Digesting Brexit and Donald Trump and their impact on the UK, international relations and global security caught the attention of much of the media through 2017 and was reflected in the AEJ’s guest list.
9 November 2017
Lord Andrew Adonis – Stopping Brexit
Lord Andrew Adonis says it’s time to stop Brexit.
And 7 weeks after outlining concerns to the AEJ, he underlined them in Christmas week by resigning as infrastructure tsar for the Conservative government of Theresa May.
At an AEJ-UK lunch meeting on Nov. 9 2017, the Labour peer and former Labour minister for education and for transport offered even odds on reversing the current political process to exit the European Union.
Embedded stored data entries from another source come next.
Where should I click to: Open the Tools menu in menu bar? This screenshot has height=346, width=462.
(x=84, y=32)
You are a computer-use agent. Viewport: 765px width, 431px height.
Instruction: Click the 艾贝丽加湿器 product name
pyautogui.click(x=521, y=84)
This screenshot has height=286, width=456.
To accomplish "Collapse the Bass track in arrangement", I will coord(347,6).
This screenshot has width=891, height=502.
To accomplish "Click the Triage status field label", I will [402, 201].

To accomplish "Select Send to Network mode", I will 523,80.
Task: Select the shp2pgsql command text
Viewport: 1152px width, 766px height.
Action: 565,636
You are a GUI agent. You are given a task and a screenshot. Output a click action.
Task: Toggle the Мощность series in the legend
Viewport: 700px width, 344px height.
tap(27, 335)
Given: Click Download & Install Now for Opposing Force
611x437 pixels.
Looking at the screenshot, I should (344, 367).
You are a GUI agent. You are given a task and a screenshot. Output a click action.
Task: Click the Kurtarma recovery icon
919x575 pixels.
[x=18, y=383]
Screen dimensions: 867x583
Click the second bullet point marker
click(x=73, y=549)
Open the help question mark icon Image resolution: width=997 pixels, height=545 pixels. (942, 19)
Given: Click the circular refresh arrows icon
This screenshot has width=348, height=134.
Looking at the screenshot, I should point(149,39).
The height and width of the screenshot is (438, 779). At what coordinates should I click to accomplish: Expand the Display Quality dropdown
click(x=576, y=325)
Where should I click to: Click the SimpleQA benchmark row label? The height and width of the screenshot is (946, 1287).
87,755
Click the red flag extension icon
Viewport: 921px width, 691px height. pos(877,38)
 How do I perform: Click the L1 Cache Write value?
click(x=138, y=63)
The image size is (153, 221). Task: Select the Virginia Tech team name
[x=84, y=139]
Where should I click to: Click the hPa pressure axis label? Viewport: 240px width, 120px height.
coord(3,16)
Speaking while he was still chair of the UK Infrastructure Commission, Lord Adonis said the next 18 months are crucial.
For more on his analysis to the AEJ-UK please see this report from AEJ member and former FT correspondent Peter Norman.
12 October 2017
Paddy Ashdown, former Liberal Democrat Leader – Brexit will not happen…
says Paddy Ashdown, former leader of the Liberal Democrats and now the party’s leading elder statesman.
As recently as July 2017, Lord Ashdown of Norton-sub-Hamdon – Liberal Democrat leader from 1988 to 1999 and a bitter opponent of Brexit – expected Brexit to take place.
But he has changed his mind and thinks Brexit will not happen.
Speaking to the AEJ’s lunchtime meeting on 12 October 2017, he painted a grim picture of a dysfunctional UK government that is incapable of negotiating a satisfactory withdrawal from the EU and which could collapse next year.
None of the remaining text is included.